Evolution and Significance: Uniquely, Garden Kržišnik has never been a static showpiece – it evolved continuously under Juta Krulc’s guidance. Even after the initial design, “the garden has been changing and transforming quite substantially, because Ms. Juta frequently visited the family and, on momentary inspiration, gave instructions for further improvements”. This organic evolution kept the garden true to her vision that a garden is never truly finished, but a living work of art. Local garden enthusiasts often volunteered at the Kržišnik garden, working under Krulc’s “watchful eye” to weed, plant, and prune – a community that coalesced around her expertise and the garden’s charm. By the 2010s the garden’s renown had spread, and the family began hosting an annual “Juta’s Day” open garden event in her memory. Visitors can stroll the paths, marvel at the hundreds of plant varieties, and even view an on-site exhibit of Juta’s original botanical sketches and design plans. In 2023, a bust sculpture of Juta Krulc  was unveiled among her beloved plants, ensuring she “will henceforth also be remembered in the garden by her statue”. Fittingly, even a special daylily cultivar named ‘Juta Krulc’ blooms in the garden each summer, a living tribute to its creator.

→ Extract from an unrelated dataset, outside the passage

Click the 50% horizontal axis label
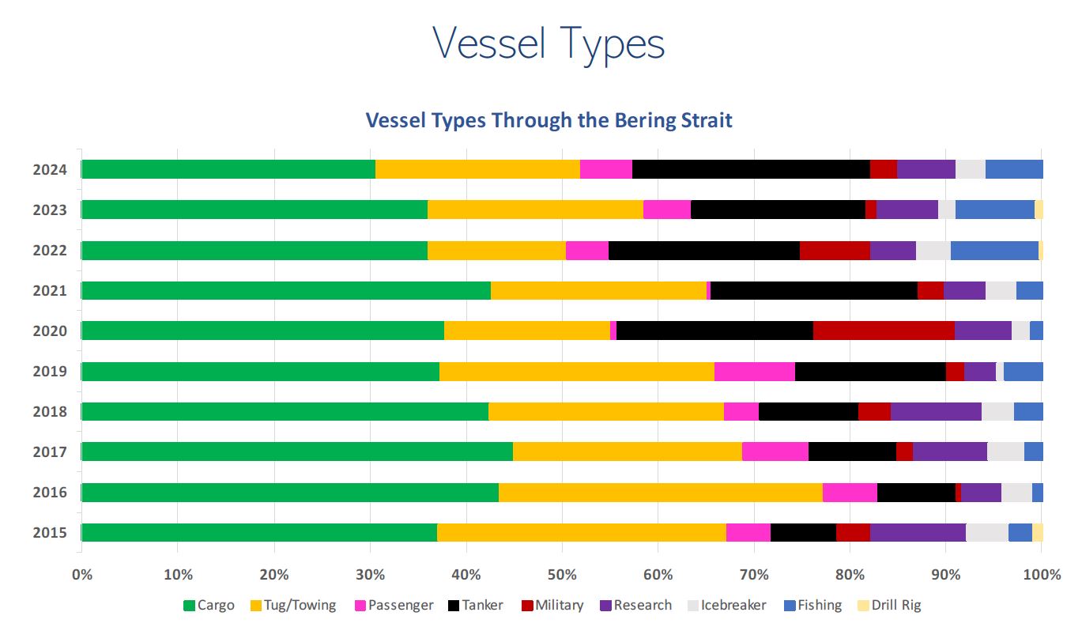The height and width of the screenshot is (631, 1082). click(561, 575)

Beyond its personal significance to the family, Garden Kržišnik has taken on cultural importance for the town of Žiri. The local tourism society includes it as a highlight of Žiri’s heritage, describing how “with deliberate architectural planning and love for life, the garden preserves and encourages the transfer of Žiri’s cultural heritage in an innovative way.”Visitors are invited to “take a walk through the natural ‘Tomaž Kržišnik Garden’, designed by garden architect Juta Krulc with her acute sense of space”, where art and nature meet. In the garden, one can discover sculptures and outdoor artworks by Tomaž Kržišnik, complementing the botanical scenery. This synergy of plants and art makes it a unique open-air gallery. In fact, the family has established the site as the Kržisnik Garden and Gallery (Galerija Eden), hosting exhibitions and creative events that continue the dialogue between visual art and landscape. In 2023, for example, the garden-gallery premiered Dialogues, a project inviting artists who had shared creative paths with Tomaž Kržišnik to display new works inspired by the garden itself. The result was a series of abstract artworks titled “My Garden” – almost dreamlike interpretations of the Kržišnik garden – created collaboratively by Tomaž and a fellow artist shortly before Tomaž’s death. This initiative underscores the garden’s role as a muse and meeting ground for creativity.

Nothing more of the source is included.